Radio frequency from 60 to 90 GHz

The waveguide E band is the range of radio frequencies from 60 GHz to 90 GHz in the electromagnetic spectrum, corresponding to the recommended frequency band of operation of WR12 waveguides. These frequencies are equivalent to wave lengths between 5 mm and 3.333 mm. The E band is in the EHF range of the radio spectrum.

==Atmospheric effects==
At these high frequencies, the short wavelengths give the radiation a very directional quality, similar to visible light. Many molecules possess rotational and vibrational states excited by very specific wavelengths in this band, thus the atmospheric gases such as oxygen, water vapor, carbon dioxide and nitrogen can absorb, and be excited causing variable beam attenuation effects dependent on meteorological and atmospheric conditions.

==Applications==

In October 2003, the Federal Communications Commission (FCC) ruled that spectrum at 71 to 76 GHz, 81 to 86 GHz and 92 to 95 GHz was available for high-density fixed wireless services in the United States.

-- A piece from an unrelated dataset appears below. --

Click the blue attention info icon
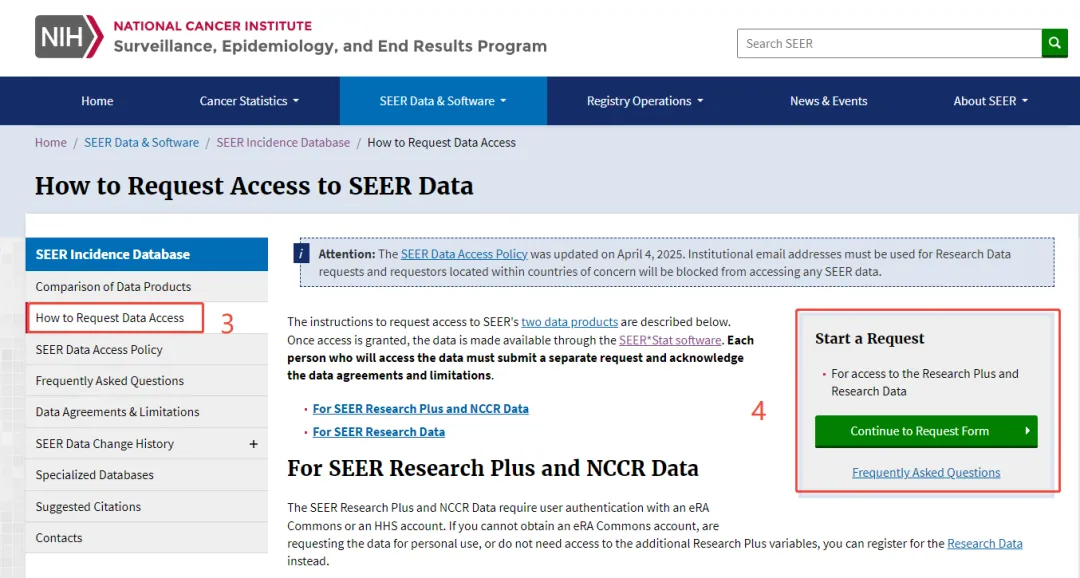Screen dimensions: 1080x578 302,253
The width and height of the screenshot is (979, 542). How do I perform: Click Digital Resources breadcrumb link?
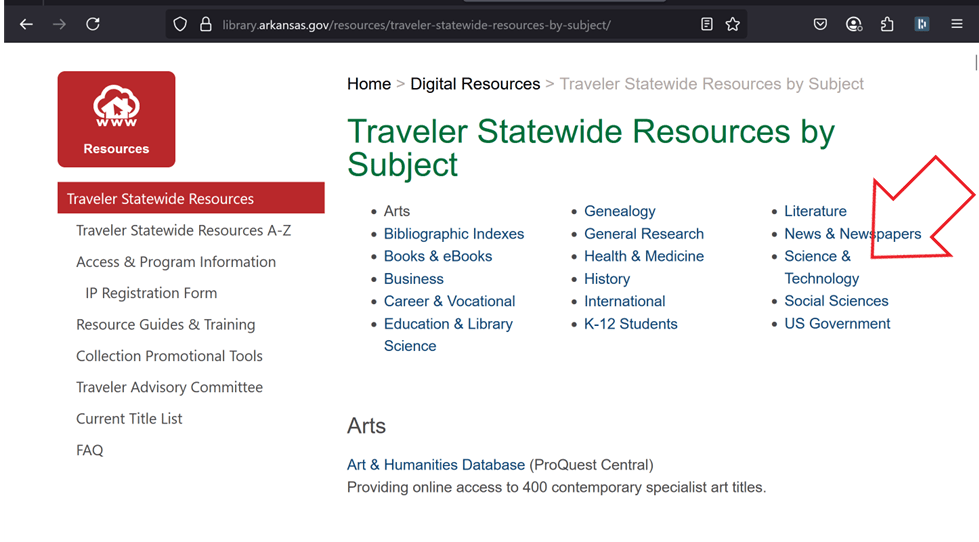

The Radio Regulations of the International Telecommunication Union allow amateur radio and amateur satellite operations in the frequency range 76.000 GHz to 81.000 GHz, which is known as the 4-millimeter band.

In June 2020, SpaceX applied for use of the E-Band in the Starlink Gen2 constellation. Generation 2 Starlink Gen2 satellites will include 71 - 79 GHz and 81 - 86 GHz operational frequencies. This was approved by the Federal Communications Commission (FCC) on March 8th, 2024.